I was asked recently what brought me to the place I am in today: the editor of a permaculture magazine, living in the country on a property with an evolving permaculture design, teaching permaculture, growing food, eating well and trying to bring up my kids to understand and respect the planet.
It made me stop and think: haven’t I always been this way inclined? I’ve always felt a connection to nature, but I definitely wasn’t brought up as the daughter of activists or living on a commune: I grew up in middle class, suburban Melbourne.
So what caused me to choose the life I have right now? When did I start to have this affinity with the earth, and wanting to do the best for her? Was it annual camping trips immersed in nature? Was it watching my dad garden when I was a child, and growing my first carrots? Was it getting arrested for protesting against uranium mining? Was it the feeling of belonging I had among others who felt the same way? Was it setting up my own garden and growing my own food? Was it completing my permaculture design course?
Well, it was all of those things.

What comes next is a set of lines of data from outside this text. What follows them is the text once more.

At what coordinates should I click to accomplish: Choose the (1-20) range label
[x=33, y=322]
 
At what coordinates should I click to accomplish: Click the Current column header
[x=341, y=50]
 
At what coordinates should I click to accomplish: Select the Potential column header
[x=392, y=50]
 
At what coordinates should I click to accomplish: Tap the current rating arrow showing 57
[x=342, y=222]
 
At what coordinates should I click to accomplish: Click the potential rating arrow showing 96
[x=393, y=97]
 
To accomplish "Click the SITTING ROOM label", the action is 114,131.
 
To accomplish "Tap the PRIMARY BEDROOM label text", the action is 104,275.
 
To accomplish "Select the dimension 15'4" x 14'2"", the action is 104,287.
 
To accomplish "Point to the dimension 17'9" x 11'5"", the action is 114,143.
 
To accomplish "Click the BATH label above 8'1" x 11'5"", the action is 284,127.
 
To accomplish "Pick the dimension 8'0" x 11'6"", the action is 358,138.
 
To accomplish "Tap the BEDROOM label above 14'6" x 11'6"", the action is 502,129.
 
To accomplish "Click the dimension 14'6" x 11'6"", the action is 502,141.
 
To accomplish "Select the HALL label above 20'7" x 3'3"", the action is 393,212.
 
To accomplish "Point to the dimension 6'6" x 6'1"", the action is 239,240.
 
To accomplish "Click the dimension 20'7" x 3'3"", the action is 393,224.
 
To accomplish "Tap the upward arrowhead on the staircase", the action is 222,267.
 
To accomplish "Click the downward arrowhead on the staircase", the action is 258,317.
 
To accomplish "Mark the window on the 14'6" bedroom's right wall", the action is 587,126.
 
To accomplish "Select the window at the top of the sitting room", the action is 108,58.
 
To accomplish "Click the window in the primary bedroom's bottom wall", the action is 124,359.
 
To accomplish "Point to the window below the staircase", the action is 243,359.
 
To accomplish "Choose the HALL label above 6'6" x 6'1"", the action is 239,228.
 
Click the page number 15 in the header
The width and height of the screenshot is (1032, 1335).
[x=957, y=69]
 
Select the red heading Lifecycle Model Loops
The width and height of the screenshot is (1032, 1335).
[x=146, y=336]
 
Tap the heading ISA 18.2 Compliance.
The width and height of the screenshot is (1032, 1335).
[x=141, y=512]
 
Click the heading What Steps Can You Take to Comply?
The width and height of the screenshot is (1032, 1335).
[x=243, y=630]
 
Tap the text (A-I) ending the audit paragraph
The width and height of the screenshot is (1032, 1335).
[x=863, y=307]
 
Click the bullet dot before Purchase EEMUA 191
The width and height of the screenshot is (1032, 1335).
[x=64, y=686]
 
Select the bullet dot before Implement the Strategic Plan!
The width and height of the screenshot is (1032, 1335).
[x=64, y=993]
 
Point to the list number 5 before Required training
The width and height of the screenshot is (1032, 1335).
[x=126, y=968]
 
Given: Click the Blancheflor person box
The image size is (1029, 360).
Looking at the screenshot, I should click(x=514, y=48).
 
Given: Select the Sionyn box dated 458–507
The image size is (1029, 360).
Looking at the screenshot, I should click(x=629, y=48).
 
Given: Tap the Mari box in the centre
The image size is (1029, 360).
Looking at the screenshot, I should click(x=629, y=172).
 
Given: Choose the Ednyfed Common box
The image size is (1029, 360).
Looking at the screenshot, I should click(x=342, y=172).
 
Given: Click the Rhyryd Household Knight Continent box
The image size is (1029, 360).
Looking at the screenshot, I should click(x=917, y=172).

It has been a slow evolution, a gradual opening up and a growing awareness of what effect my actions and choices have, not only on the planet but on other humans and society in general.
I’ve been learning constantly since I started Pip Magazine; with each issue I gain a greater awareness and understanding of a whole range of topics. For example, after putting together the article on SLOW FASHION (page 62) I am even more aware of the clothes I buy, or don’t buy, and the ripple effect those choices create.
We are all on different parts of this journey, with different levels of awareness, and different priorities and life situations that affect how close to our ideal we can live. I still struggle with making the right choices all the time; and with three kids, and a whole range of external demands, I don’t always. However, I am empowered to make informed decisions, to do my bit to create the world I do want.
It’s good to aim high, to aspire to live in the best way possible. We can look up to people like David Holmgren and Su Dennett, and how they live their life at Melliodora (MELLIODORA: THE ART OF PERMACULTURE LIVING, page 16). We can inform ourselves as best we can, so that we know what effect our actions have; and we can always think about – and question – the choices we make in our daily lives.
I hope each issue of Pip Magazine gives you information and inspiration to help you make informed choices in your life.